Virtual Museum of Canada (VMC)

About the Logo

Our logo was painted by artist Alicia Point. It is two sturgeon in mirror image. The bodies have elements of Coast Salish art, including half-circles within the body and moon-like crescents showing the spines. The spines along a sturgeon’s back are rows of bony plates. The whiskers help them feel along the bottom of the river, where they feed. On the main page of our website, the two sturgeon are seen swimming in the Harrison River, as they still do today. Sturgeon were a major food source for our people from ancient times to a few generations ago.

Alicia Point was born at Sts'ailes (Chehalis), her father’s community upriver from Sq’éwlets. She spent parts of her youth at Sq’éwlets where many of her sisters were raising their families. Alicia later married Dwayne Point from Musqueam, in Vancouver, and lives there today.

Alicia was interested in art from a young age. She studied fine arts at Langara College. Alicia has experimented with different forms and traditions, and especially loves to work in the traditional Coast Salish style. Alicia was inspired to create these twin sturgeons after talking to her sister, Jennifer Pennier, about their Stó:lō heritage. Sq’éwlets people are known as Sqwōwich, People of the Sturgeon. The painting is made with acrylic on canvas. Our project team purchased this beautiful piece as our project logo.

Alicia Point's Sturgeon Design

View Transcript

[Alicia Point]: I was born, as Betty would say, Beatrice Alicia Point. My father is Kuya from Chehalis. My mother is Mable Falarty from Kwantlen First Nation. I grew up partly in Chehalis and partly in Fort Langley. And now I’m married and live in Musqueam.

At the end of the 70’s, I lived here with my sister Jennifer Penier and her husband, Butch. They took us in after my mom died. They raised us for a while.

My brother started drawing and painting. I watched them at the kitchen table in Fort Langley and got interested because there was a female artist in the book. And I wanted to try it. So they told me to sit down, gave me a paper and a pen, and I drew one of her designs, Freda Diesing, and I liked it.

I liked painting especially. I like the Coast Salish designs, even though I started drawing West Coast people’s work. Someone told me I should do my own designs. And that kind of scared me, because I didn’t know who I was then. It was a challenge, and I took it upon myself and started putting Coast Salish designs in it.

It goes back to when I was about 9, growing up in Kwantlen, walking in the moonlight with my mom, and I asked her, “What kind of Indian are we? Kids at school are asking.” She pointed at the river, and she was holding my hand, and she pointed and said, “You see that river?”

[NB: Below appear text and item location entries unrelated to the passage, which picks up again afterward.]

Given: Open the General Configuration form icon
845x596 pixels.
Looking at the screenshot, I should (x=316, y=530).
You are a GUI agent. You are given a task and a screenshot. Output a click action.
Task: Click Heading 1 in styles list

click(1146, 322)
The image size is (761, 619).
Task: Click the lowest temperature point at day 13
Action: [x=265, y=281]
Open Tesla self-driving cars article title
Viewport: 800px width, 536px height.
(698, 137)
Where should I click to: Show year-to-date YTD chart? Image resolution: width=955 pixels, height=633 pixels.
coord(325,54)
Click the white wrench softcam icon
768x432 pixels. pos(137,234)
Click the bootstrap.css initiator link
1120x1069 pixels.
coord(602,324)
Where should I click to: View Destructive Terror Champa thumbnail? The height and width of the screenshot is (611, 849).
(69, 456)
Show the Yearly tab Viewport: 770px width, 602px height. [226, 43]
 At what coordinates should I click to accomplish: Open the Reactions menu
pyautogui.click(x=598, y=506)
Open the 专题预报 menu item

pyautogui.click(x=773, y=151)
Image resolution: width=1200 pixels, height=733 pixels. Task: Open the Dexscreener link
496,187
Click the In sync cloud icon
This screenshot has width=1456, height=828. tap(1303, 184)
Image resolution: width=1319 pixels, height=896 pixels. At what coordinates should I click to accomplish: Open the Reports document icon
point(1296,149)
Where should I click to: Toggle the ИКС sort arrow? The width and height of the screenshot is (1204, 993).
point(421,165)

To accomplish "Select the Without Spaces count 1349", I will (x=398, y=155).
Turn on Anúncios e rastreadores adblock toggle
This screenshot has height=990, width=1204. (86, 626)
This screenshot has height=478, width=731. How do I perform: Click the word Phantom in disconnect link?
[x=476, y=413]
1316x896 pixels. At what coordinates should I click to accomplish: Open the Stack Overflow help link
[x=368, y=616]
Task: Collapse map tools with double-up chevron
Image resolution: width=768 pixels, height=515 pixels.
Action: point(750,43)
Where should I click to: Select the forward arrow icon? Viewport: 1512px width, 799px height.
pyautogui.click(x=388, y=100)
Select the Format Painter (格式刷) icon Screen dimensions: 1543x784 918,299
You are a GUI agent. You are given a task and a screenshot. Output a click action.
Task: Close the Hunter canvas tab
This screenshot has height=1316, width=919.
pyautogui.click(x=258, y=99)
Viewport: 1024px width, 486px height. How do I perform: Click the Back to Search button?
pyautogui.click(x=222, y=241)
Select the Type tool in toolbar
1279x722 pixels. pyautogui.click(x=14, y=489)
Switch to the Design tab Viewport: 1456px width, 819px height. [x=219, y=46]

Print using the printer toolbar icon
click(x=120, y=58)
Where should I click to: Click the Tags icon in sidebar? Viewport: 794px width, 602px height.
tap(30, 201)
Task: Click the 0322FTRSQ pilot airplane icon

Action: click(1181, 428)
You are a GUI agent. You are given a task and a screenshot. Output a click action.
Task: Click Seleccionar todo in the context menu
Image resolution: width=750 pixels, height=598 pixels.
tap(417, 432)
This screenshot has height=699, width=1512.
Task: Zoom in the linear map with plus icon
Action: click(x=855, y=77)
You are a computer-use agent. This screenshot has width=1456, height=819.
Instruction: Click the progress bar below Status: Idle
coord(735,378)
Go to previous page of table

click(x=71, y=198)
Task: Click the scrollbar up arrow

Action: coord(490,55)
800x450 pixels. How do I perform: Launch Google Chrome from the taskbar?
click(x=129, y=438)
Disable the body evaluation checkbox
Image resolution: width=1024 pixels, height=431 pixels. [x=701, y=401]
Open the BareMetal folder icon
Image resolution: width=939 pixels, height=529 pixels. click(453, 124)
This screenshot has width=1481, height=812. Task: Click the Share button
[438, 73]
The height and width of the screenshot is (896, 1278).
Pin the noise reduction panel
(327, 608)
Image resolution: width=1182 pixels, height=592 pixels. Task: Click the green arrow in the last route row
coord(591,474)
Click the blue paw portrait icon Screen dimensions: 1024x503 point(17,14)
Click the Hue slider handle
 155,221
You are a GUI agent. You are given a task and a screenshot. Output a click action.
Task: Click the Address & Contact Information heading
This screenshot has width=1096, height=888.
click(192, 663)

And I said, “Yep.” And she said, ”You tell them, if anyone asks you who you are, you tell them you are Stó:lō.” And she said it in her Indian way, Halq̓eméylem. And I went, “Stó:lō?” I said, “ What is that?” She said, “It means river. You are a river Indian.” So she says, “You never forget that.” And I said, “Okay.”

So I went to school and told everybody who we were. We were Stó:lō. And I was proud. And I teach my grandchildren now. You are part Stó:lō, and you’re proud.

And the sturgeon design came from my sister Jennifer asking me. She was band manager here in Scowlitz, and she asked, “Have you ever drew a sturgeon design?” And I said, “No, no, I never.” And she said, “You should try it.” So that got put away until around 2000, and I come across a picture in a magazine of these men holding a big sturgeon out of the water in the Fraser River.

And I said “Oh, my god, that’s beautiful!” I cut it out, kept it in my studio. Kept doing my work, and I kept looking at that sturgeon going, “God, I should draw it. I should draw a design.” And my sister passed away, and I never forgot. And I said, “I’m going to draw a design.” I did it in a few hours in my studio. And I showed my husband after work. And he couldn’t believe it. He loved it. And I was happy. And I painted it on canvas, and it hung in my studio for a few years until Betty and Clifford mentioned to you guys to come and see.

I’m glad that it came to this, to Scowlitz. I didn’t want to do just one sturgeon, like, just one design. I saw the canvases that are long, and I thought I would do two sturgeons facing each other. That connects with Scowlitz.

Now my grandchildren go to high school and they go on their little phones so fast, and now they can view the site. I wish Jenny was here so I could share that with her and give her a hug.